Fig. 1 Mechanism for Histone Monoaminylation

Monoaminylation is a two step, Ca^{2+}-dependent reaction in which TGM2 catalyzes the covalent attachment of a monoamine (i.e., dopamine, serotonin, histamine) onto the glutamine residue of histone proteins. (A) The catalytic cysteine residue (Cys277) of TGM2 facilitates an initial acyl transfer reaction, which is ultimately followed by isopeptide bond formation (B).

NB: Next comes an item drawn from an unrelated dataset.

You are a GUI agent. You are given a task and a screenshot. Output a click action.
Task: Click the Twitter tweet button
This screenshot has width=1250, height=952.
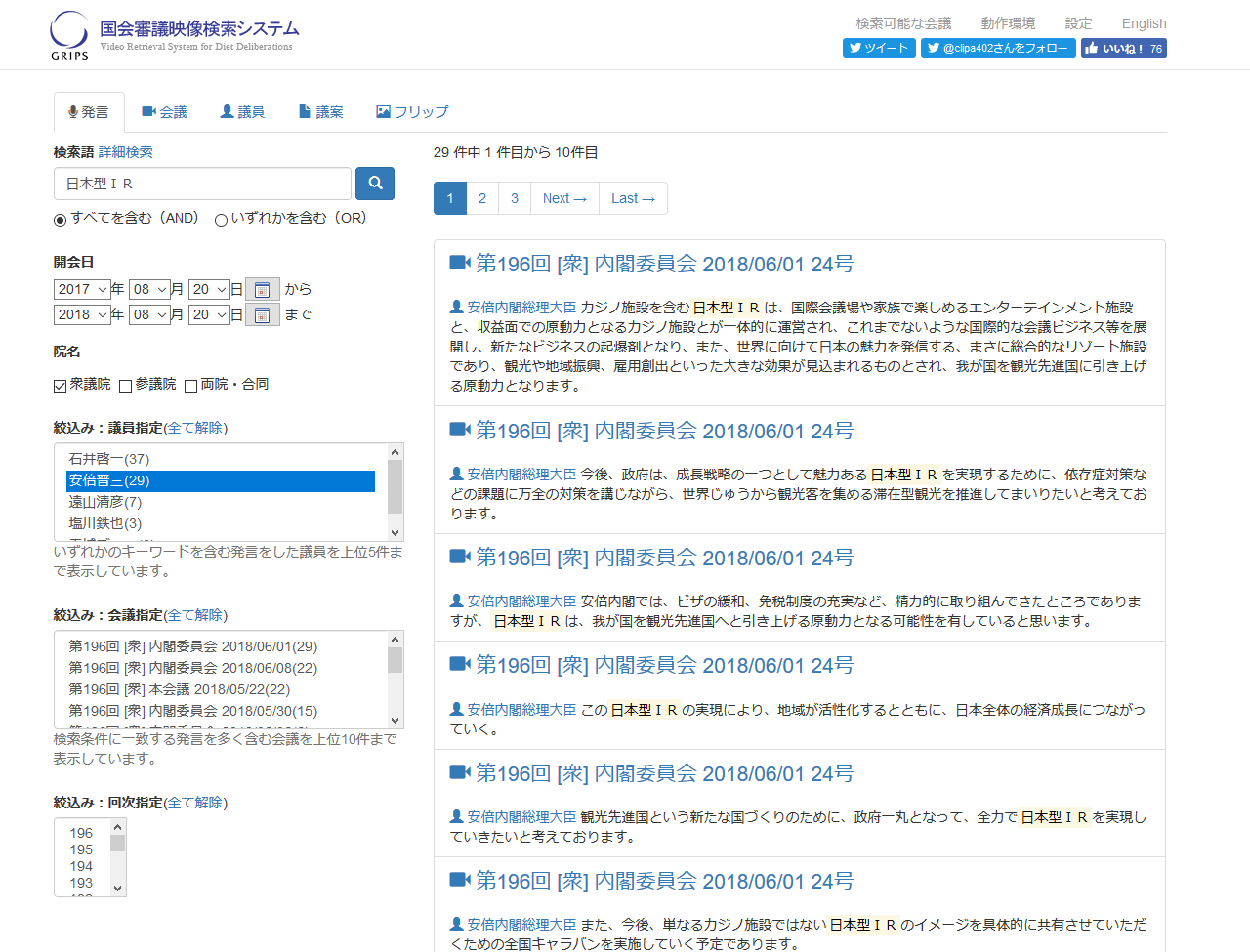click(x=879, y=48)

When intracellular Ca^{2+} and monoamine concentrations are sufficient, TGM2-catalyzed monoaminylation of histone H3 can occur. First, the catalytic cysteine residue (Cys277) within the TGM2 active site nucleophilically attacks the 𝛾-carboxamido group of the glutamine residue in an acyl transfer reaction (Fig. 1A), forming a thioester intermediate and releasing one molecule of ammonia (NH_{3}) as a result. Next, the deprotonated primary amine of the monoamine substrate nucleophilically attacks the 𝛾-thioester group of the intermediate, forming a stable isopeptide bond and ultimately releasing the enzyme (Fig. 1B).

== Function ==
With the discovery of histone monoaminylation in 2019, monoaminylation thus entered into the complex and ever-growing field of epigenetics, posing as a novel set of dynamic regulatory mechanisms. To date, histone H3 is the only histone protein known to undergo monoaminylation modifications, and such modifications have only been reported for glutamine position 5 (Gln5) of histone H3 (hereafter referred to as H3Q5). Thus, histone monoaminylation currently refers to the covalent addition of monoamines to glutamine at position 5 (Gln5) of histone H3. Histone serotonylation remains the most widely reported histone monoaminylation modification to date, though both histone dopaminylation and histone histaminylation have also been reported.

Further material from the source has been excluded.